> _To do_: Write exactly, with no line omitted or added, the span beginning at the line that holds "Open the zoom level dropdown at 86%" and ending at the last line of the records.

○ ○ ○ ○

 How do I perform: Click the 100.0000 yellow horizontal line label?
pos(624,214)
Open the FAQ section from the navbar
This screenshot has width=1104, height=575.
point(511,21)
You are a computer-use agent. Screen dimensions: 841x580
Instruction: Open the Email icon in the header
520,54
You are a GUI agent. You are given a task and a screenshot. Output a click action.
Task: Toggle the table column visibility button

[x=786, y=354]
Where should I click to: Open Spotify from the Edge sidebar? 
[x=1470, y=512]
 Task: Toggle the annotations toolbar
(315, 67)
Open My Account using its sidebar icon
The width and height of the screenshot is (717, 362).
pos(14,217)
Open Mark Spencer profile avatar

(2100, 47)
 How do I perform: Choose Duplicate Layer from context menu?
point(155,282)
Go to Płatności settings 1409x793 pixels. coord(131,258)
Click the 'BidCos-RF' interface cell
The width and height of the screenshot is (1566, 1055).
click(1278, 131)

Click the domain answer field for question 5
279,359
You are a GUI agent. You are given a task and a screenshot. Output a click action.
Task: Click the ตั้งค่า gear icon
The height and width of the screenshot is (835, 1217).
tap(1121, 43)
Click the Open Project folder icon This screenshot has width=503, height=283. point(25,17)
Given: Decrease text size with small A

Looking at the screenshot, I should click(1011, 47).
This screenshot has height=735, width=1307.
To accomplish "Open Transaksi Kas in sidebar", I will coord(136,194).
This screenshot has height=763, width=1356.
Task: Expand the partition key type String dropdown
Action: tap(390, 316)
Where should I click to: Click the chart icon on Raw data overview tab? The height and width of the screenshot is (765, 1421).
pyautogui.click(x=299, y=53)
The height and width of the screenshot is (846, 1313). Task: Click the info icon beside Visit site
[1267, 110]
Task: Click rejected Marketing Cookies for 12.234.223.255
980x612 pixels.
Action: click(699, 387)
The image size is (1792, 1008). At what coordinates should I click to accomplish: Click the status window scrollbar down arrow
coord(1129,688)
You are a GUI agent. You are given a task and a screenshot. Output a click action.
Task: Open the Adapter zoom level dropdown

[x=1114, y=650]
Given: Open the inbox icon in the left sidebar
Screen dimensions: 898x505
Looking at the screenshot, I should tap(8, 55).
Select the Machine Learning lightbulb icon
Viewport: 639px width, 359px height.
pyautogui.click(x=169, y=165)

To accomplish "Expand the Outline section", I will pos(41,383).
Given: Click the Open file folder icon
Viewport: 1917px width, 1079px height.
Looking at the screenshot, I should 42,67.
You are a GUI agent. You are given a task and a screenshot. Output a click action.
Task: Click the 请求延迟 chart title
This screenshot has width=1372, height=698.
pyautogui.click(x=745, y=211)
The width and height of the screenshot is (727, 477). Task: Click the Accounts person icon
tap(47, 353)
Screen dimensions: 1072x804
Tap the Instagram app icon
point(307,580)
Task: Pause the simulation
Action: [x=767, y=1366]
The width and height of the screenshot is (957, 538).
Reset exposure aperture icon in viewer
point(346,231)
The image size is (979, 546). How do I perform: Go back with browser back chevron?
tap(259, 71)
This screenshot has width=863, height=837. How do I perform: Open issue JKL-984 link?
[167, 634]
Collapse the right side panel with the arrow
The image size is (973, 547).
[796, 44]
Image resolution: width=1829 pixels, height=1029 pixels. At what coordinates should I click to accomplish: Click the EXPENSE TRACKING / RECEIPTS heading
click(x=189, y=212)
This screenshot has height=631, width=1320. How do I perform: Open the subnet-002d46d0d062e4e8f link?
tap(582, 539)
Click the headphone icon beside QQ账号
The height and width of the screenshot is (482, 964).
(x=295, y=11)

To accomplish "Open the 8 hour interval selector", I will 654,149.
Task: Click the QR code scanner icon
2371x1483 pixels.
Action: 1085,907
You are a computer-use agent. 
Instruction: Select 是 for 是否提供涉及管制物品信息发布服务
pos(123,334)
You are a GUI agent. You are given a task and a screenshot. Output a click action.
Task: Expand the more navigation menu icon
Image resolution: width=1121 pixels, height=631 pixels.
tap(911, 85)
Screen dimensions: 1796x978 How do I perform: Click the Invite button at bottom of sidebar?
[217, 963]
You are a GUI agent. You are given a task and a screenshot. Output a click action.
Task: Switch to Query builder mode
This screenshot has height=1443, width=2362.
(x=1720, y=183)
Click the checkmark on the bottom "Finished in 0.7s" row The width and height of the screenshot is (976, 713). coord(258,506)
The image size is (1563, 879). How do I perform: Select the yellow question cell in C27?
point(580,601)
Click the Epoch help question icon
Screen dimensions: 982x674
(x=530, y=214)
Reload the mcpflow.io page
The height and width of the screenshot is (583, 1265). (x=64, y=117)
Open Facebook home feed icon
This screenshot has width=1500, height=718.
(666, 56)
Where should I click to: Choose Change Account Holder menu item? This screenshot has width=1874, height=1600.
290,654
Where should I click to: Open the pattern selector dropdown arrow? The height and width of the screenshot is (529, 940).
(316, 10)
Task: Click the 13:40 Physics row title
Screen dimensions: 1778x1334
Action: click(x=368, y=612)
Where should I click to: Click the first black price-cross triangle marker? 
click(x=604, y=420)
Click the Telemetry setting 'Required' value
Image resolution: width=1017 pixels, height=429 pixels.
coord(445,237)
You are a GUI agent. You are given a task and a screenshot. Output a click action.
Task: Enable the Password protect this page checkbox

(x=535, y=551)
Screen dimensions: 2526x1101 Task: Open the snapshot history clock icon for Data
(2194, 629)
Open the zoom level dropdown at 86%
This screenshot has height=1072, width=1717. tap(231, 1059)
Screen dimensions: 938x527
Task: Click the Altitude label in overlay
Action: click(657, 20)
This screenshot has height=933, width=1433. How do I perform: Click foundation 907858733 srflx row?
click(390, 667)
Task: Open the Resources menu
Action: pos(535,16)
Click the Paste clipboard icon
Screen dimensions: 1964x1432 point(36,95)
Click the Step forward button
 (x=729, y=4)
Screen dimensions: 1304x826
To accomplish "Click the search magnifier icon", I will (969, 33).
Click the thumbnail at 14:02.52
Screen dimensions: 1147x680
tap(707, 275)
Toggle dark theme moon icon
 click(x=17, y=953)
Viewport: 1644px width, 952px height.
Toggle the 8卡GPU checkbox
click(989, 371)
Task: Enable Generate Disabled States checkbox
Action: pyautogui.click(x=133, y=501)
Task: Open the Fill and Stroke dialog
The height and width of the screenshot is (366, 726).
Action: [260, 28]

○ ○ ○ ○

> _Output for this exercise_:
Open the zoom level dropdown at 86%
This screenshot has height=1072, width=1717. tap(231, 1059)
Screen dimensions: 938x527
Task: Click the Altitude label in overlay
Action: click(657, 20)
This screenshot has height=933, width=1433. How do I perform: Click foundation 907858733 srflx row?
click(390, 667)
Task: Open the Resources menu
Action: pos(535,16)
Click the Paste clipboard icon
Screen dimensions: 1964x1432 point(36,95)
Click the Step forward button
 (x=729, y=4)
Screen dimensions: 1304x826
To accomplish "Click the search magnifier icon", I will (969, 33).
Click the thumbnail at 14:02.52
Screen dimensions: 1147x680
tap(707, 275)
Toggle dark theme moon icon
 click(x=17, y=953)
Viewport: 1644px width, 952px height.
Toggle the 8卡GPU checkbox
click(989, 371)
Task: Enable Generate Disabled States checkbox
Action: pyautogui.click(x=133, y=501)
Task: Open the Fill and Stroke dialog
The height and width of the screenshot is (366, 726).
Action: [260, 28]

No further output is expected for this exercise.